PROBLEM A: Below is a news article about the Kent School Services Network at Godwin Heights High School. List every kind of source it names as providing most of the program's resources.
PROBLEM B: According to the Kent School Services Network article below, what grant funds the program at the high school?
PROBLEM C: Write the next part of the Kent School Services Network article below, picking up after its final sentence.

[Opening DOCUMENT TEXT section]

Godwin Heights High School senior Cameron Gray overheard a classmate telling Kent School Services Network community coordinator Duane Bacchus that he needed new shoes. Cameron stepped up, offering a brand-new pair of Nikes he had at home.
That kind of compassion is what Bacchus sees all the time in his job. While Cameron’s gift came unexpectedly, Bacchus regularly links students with resources they need, from glasses to clothing to food and housing needs, even mental health services. He also acts as a sounding board for students who are stressed, depressed or struggling with a problem at school or home.
“This room is sacred,” he said, of his office located in the school’s media center. Students popped in and out on a recent Monday morning. One wanted a letter of recommendation. Many just wanted to talk.
“I have a very strong open-door policy. You are welcome anytime in this room,” Bacchus tells his students. “A lot of the time it will be just kids stopping in to say, ‘Mr. B, today is crazy.'”
But sometimes it’s more serious.
“At the high school level, you definitely have the behavioral and mental health component that’s way more prominent,” Bacchus said.
The high school in September implemented the KSSN model, which includes Bacchus and site clinician Rob Conrad, to serve as a school-community link. It is funded by way of a $250,000 three-year Steelcase Foundation grant. Specific points of focus are attendance, reducing discipline referrals and suspensions, Principal Chad Conklin said.
“One of the main impacts we’ve had so far is just the opportunity to refer students and their families to services,” Conklin said. “That’s a huge impact for our students.”
KSSN, a countywide program, brings social and medical services to students’ schools and homes. It is run through a partnership with local districts and Kent ISD. North Godwin Elementary is also a KSSN school, along with more than 30 others in Kent County.
Most resources come from local churches, organizations, clinics and businesses. It’s Bacchus’ job to connect students with resources, and Conrad, a licensed social worker, links them to health-care organizations, doctors and counselors.
♥Someone to Talk To
Though he graduated with a bachelor’s degree in nursing from Inter-American University in Puerto Rico, Bacchus’ career took a turn toward education after he and his wife had triplets. He worked as an intervention specialist at the high school for three years before the KSSN role became available. “I already had many great relationships here,” he said. “I wanted to maintain those relationship with kids.”
Much of Bacchus’ time is spent just talking to students who open up about stress in academics and social life. He teaches coping skills and refers them to Conrad if they need outside evaluation.
“This is the most stressed-out demographic,” Bacchus said of teenagers. “There are so many pressures, and social media makes it 10 times worse. You have societal pressures. They are coming from low-income, poverty-stricken areas…They just don’t know how to cope with all these pressures.”

[Closing DOCUMENT TEXT section]
[Opening COLLECTED DATA section]

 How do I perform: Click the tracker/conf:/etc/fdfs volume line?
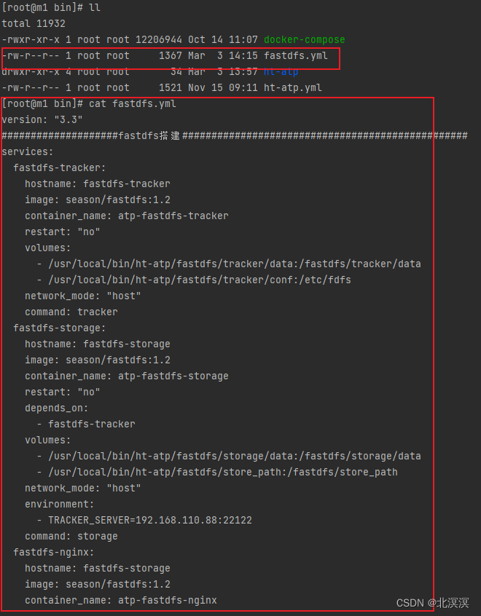tap(194, 280)
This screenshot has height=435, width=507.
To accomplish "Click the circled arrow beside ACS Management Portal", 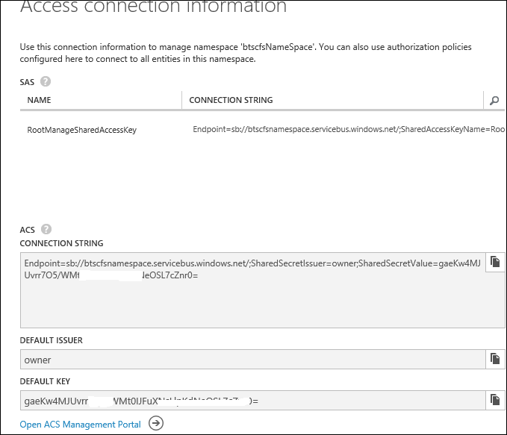I will (156, 423).
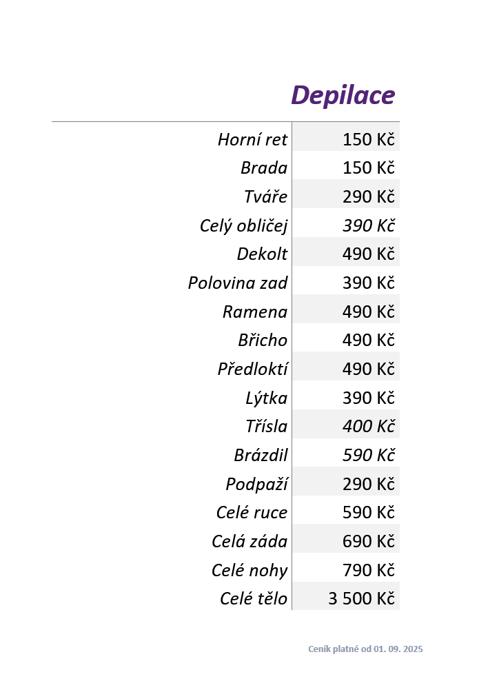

[Closing COLLECTED DATA section]

RESPONSE BOX A:
- Local churches
- Organizations
- Clinics
- Businesses

RESPONSE BOX B: A $250,000 three-year grant from the Steelcase Foundation.

RESPONSE BOX C:
Senior Romeo Edelen said Bacchus “knows how to talk to kids… He make them feel comfortable. If they have a problem, he’s easy to come to.”
Added senior Carlos Martinez: “Students are always in here if they have an issue. I come in here when I get pissed off. He’s the teacher almost every student likes.”
If a student needs more, Bacchus refers them to Conrad.
“There’s a lot of anxiety and depression, stress over school and friends, and home life is tough,” Conrad said. “There are body image issues like anorexia and bulimia and self-harm.” After determining the level of care needed, Conrad refers them to counselors and other healthcare services.
Creating Lasting Links
A big mistake is to dismiss outside circumstances in students’ academics, Bacchus said. That’s why wrap-around services like KSSN are so important.
“I’m so passionate about the KSSN model,” Bacchus said. ” One of the biggest mistakes we’ve made our in education system over the years is to separate what happens in these four walls and cut it out of what happens in everything else. It’s so connected.
“I truly believe in the product. I truly believe in what we are trying to do here.”
Bacchus works to create resources unique to Godwin, tapping into community agencies and organizations. A native of the U.S. Virgin Islands who has also lived in Puerto Rico, he also helps the districts’ high number of Spanish-speaking students and their families with communication needs. He plans to add a room for parents who speak English as a second language to help them stay abreast of their children’s academics.
Being part of Godwin has revealed to Bacchus the amazing love and energy in the district, he said.
“The heart of these kids is just amazing,” Bacchus said. “These kids are constantly thinking about how they can help each other. They see themselves as a family in many ways.”